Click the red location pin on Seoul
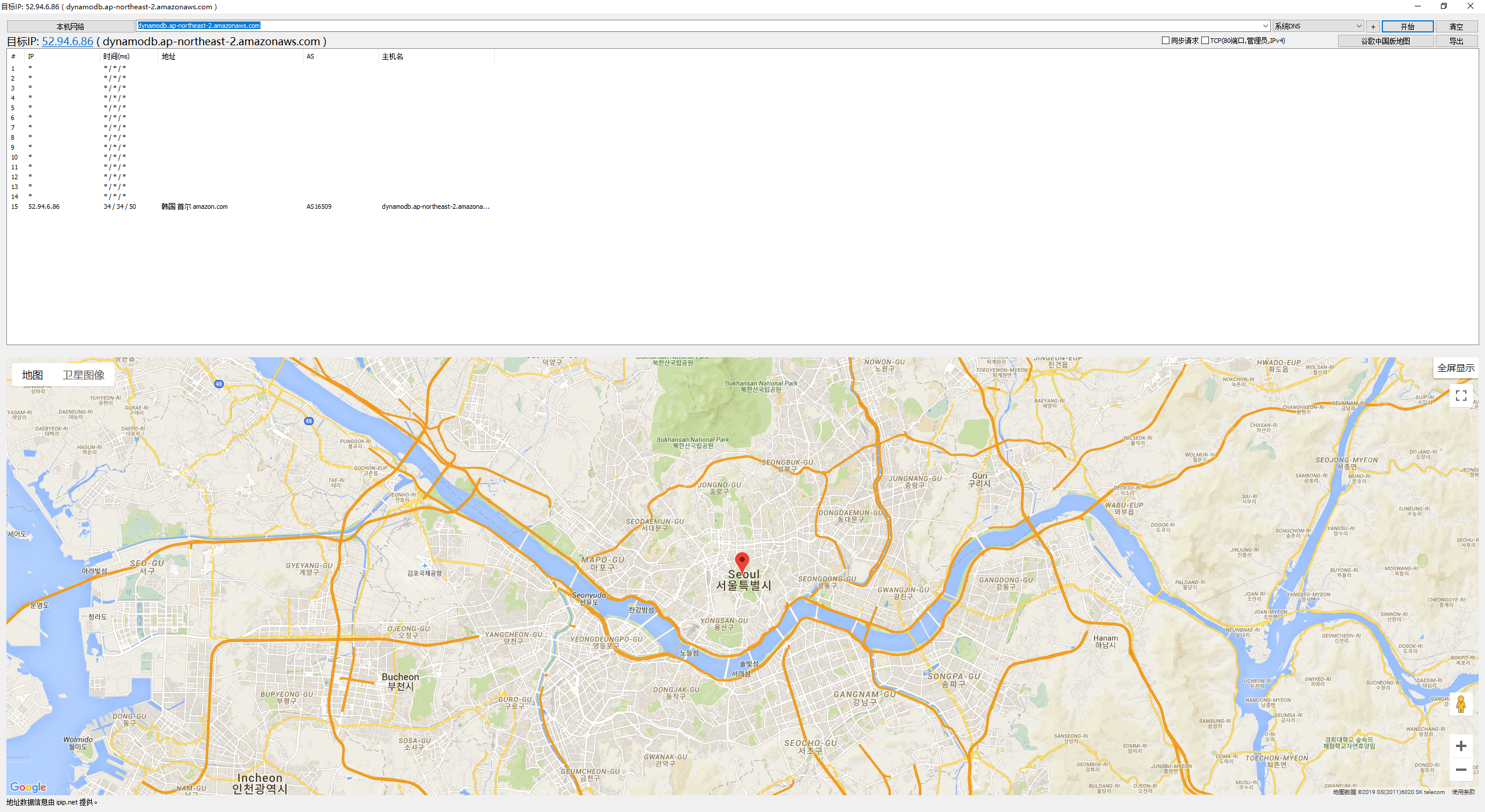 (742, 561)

---

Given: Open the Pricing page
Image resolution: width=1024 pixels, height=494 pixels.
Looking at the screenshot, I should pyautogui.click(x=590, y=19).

## Stated exercise
In the material, rewrite the stretch from the line containing "Given: Open the Pricing page" through the line containing "Looking at the", swapping "Pricing" for "Billing" and leaving everything else untouched. Give only those lines.

## Answer to this task
Given: Open the Billing page
Image resolution: width=1024 pixels, height=494 pixels.
Looking at the screenshot, I should pyautogui.click(x=590, y=19).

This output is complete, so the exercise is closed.